HOME * REVIEWS * MIDTOWN * TOP 10 PROJECT

ODDS & ENDS * LINKS * CONTACT
Jarhead

a film by Sam Mendes

There is a lethargy in Jarhead that seeps through its entire core. There is also a lethargy in the U.S. Marines of Jarhead that coils throughout the entire corps. Okay, that was a really pathetic attempt at wordplay, but then again, Sam Mendes' Jarhead is rather a pathetic attempt at showing the rigors of war. Okay, perhaps that was being a bit too harsh. Not necessarily a bad film - far from it, there are moments of intense beauty and impassioned, nearly surreal horror - Mendes' take on the first Gulf War (taken in turn from the same-titled autobiography of Private Anthony Swofford) is a sadly true diatribe on war and the effects it has on those trapped inside its swirling, ridiculous vortex.

**THE EXERCISE:**
Print the review of Jarhead word for word, starting with "a film by Sam" and going on through "swirling, ridiculous vortex.". The material that comes next has no connection to the review of Jarhead.

**PROVIDED DATA:**
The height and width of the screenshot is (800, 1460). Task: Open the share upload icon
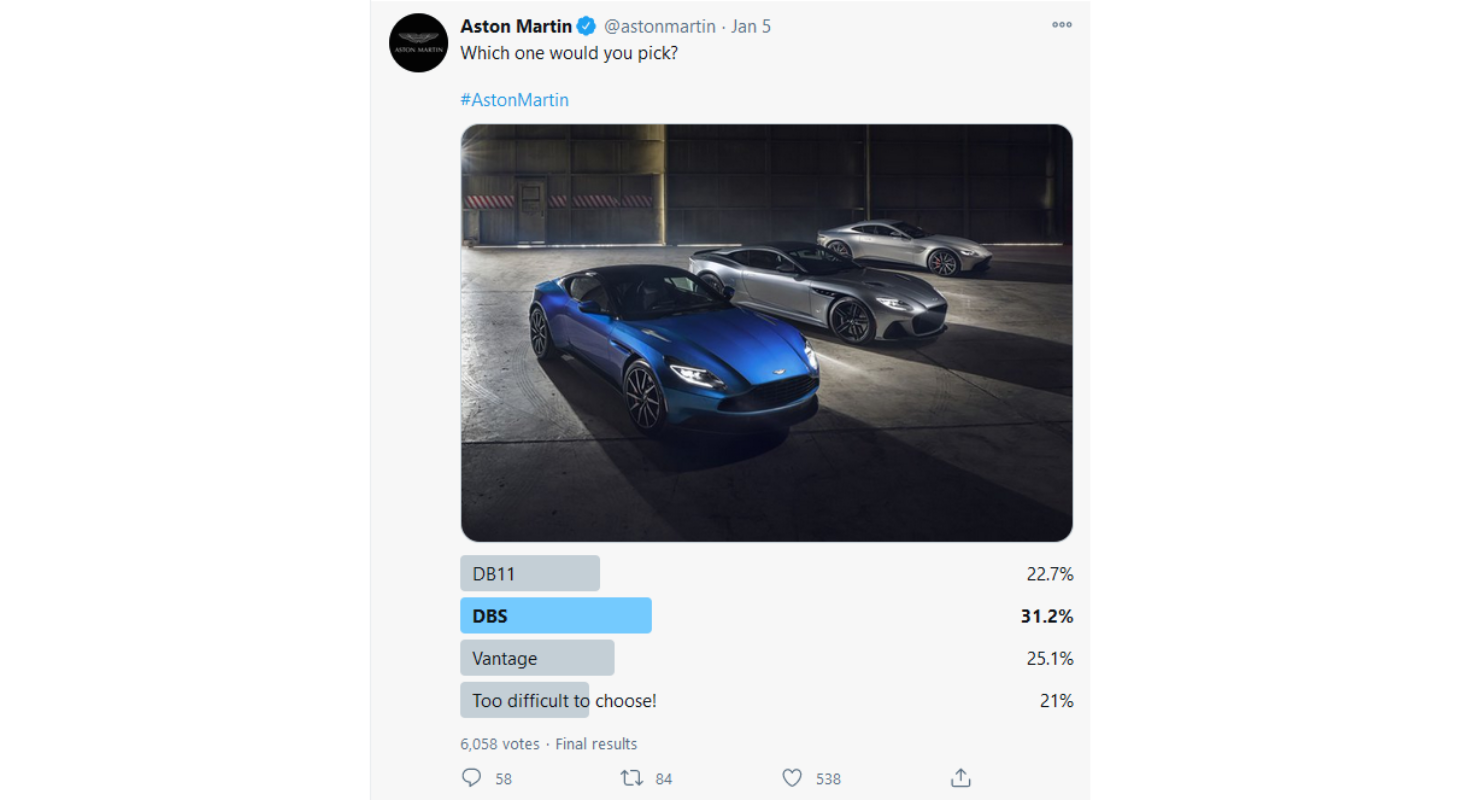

**PROBLEM SOLUTION:**
a film by Sam Mendes

There is a lethargy in Jarhead that seeps through its entire core. There is also a lethargy in the U.S. Marines of Jarhead that coils throughout the entire corps. Okay, that was a really pathetic attempt at wordplay, but then again, Sam Mendes' Jarhead is rather a pathetic attempt at showing the rigors of war. Okay, perhaps that was being a bit too harsh. Not necessarily a bad film - far from it, there are moments of intense beauty and impassioned, nearly surreal horror - Mendes' take on the first Gulf War (taken in turn from the same-titled autobiography of Private Anthony Swofford) is a sadly true diatribe on war and the effects it has on those trapped inside its swirling, ridiculous vortex.